THE LAKE AND CITY OF GENEVA.
GENEVA.
Grandly the view changes. A light fleecy cloud floats languidly past the summit, casting a weird shadow on the spotless white. That delicate lace-like cloud, beautiful in form and color, is followed by another, darker and more threatening. Another and another comes, each darker and more forbidding, until suddenly the whole is overcast. Mont Blanc is enveloped in a sable mantle from which, presently, issues a low rumbling noise that foretells in unmistakable language what is to come. Now long jagged flashes of lightning rend the gloomy masses of fast scudding clouds, that turned the bright day into darkness, the wind sweeps down from the mountain with a wail half human; the rain comes down in torrents, not in fitful gusts but in a steady, angry stream. The placid waters of the lake, only a moment before laughing in the bright sunlight, are lashed to a fury, as the storm increases in violence. Terrific peals of thunder that seem to shake the earth, break directly overhead and then go rolling and rumbling away up the valley, until they exhaust themselves and die away with one final crash. All the elements seem to combine to produce a grand spectacle that strikes the beholder with awe-tempered admiration.
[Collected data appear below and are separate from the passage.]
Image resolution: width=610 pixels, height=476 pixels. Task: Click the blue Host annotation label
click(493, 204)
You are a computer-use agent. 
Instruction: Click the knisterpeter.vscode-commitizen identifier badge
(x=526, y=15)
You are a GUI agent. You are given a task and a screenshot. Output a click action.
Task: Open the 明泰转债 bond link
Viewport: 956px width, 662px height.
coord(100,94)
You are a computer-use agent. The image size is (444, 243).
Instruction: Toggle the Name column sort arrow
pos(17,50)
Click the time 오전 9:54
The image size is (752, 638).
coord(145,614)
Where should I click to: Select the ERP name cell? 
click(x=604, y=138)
As quickly as it came the storm died away, and in a short time all nature smiled again and seemed to feel better after the display of its ability in getting up grand sights on short notice. The sun came out with renewed splendor and tinged Mont Blanc forty miles away, with a rosy hue, that lasted all the afternoon, long until the other and less pretentious peaks had become mere outlines in the twilight that presaged the coming night. And then even the King of Peaks began to fade. Gradually but constantly the pink tints turned lighter until it was ashen. Then it became darker and darker until at length its massive proportions faded entirely away and were lost in the darkness that had come so gradually that its presence was hardly felt.
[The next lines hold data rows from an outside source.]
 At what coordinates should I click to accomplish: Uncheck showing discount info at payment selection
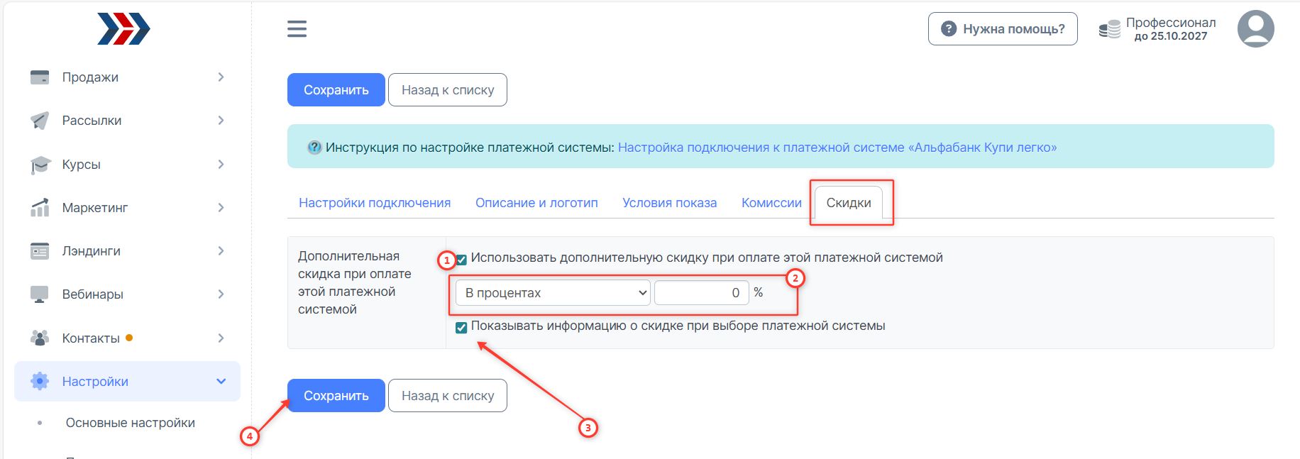point(461,327)
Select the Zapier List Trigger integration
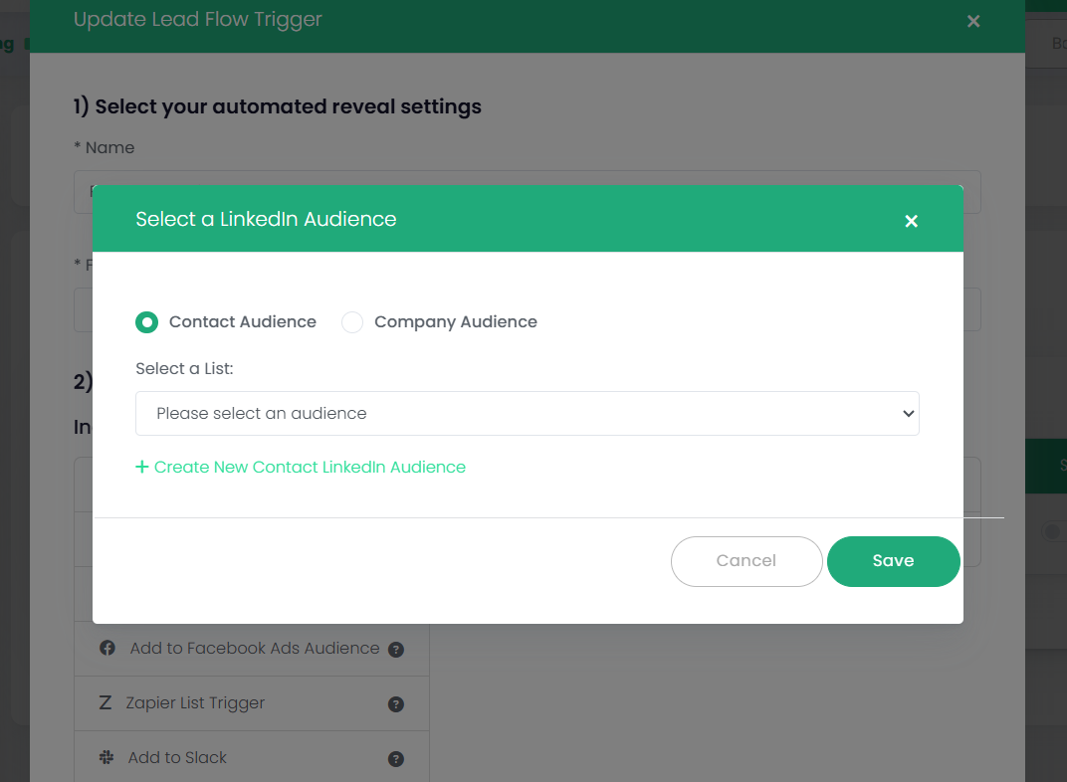 tap(195, 703)
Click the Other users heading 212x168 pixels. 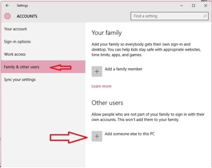click(107, 103)
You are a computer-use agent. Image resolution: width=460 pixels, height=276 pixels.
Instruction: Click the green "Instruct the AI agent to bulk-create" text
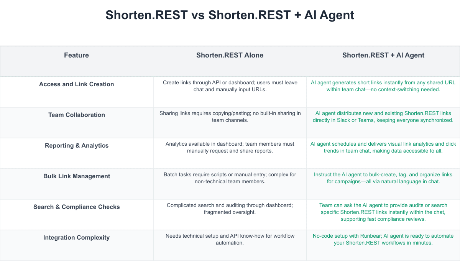point(383,178)
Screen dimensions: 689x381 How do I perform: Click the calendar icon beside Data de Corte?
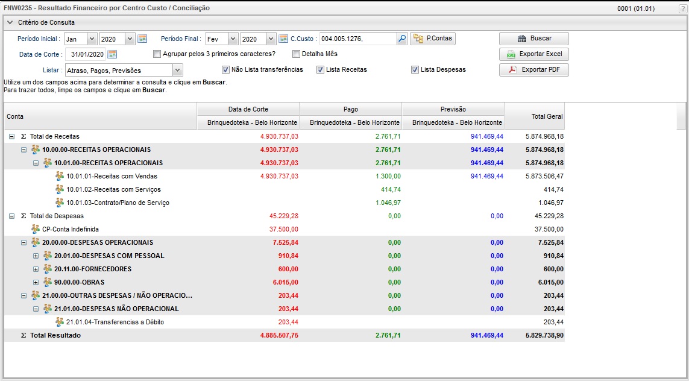[x=112, y=54]
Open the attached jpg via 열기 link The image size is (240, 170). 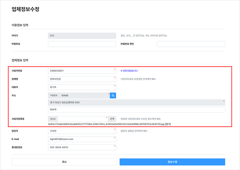168,124
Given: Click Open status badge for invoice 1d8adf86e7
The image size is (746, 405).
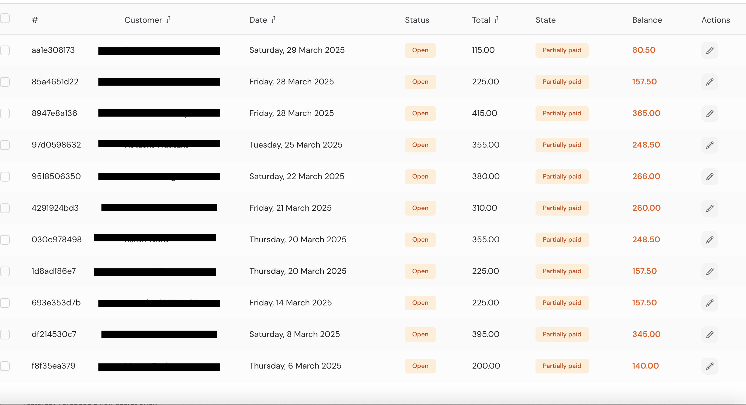Looking at the screenshot, I should click(420, 271).
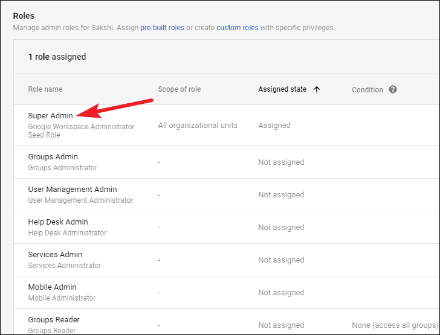The image size is (440, 335).
Task: Select the Help Desk Admin role
Action: point(58,222)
Geneva is a curious old city, one of the links that connect the dead past with the terribly active and quite distinct present. Its memories are of monks and opposers of monks; its present is of watches and music boxes. However, the Genevan has been shrewd enough to carefully preserve the dust of the past, out of which, combined with its delightful situation, it gathers many shekels from the horde of tourists who sweep over Europe every year. Everybody must and does see Geneva. It is the capital of the smallest canton in Switzerland but one, the entire territory being but fifteen miles long by as many square, a large portion of this being taken up by the lake. Its population is less than fifty thousand, but, nevertheless, it is the largest city in Switzerland, and one which has the most of historical interest attached to it.
The land is so nearly perpendicular in Switzerland that large cities are impossible.
So small was the canton of Geneva that Voltaire said of it: “When I shake my wig, I powder the whole Republic,” and when some commotion occurred in the little Republic the Emperor Paul said of it: “It is a tempest in a glass of water.”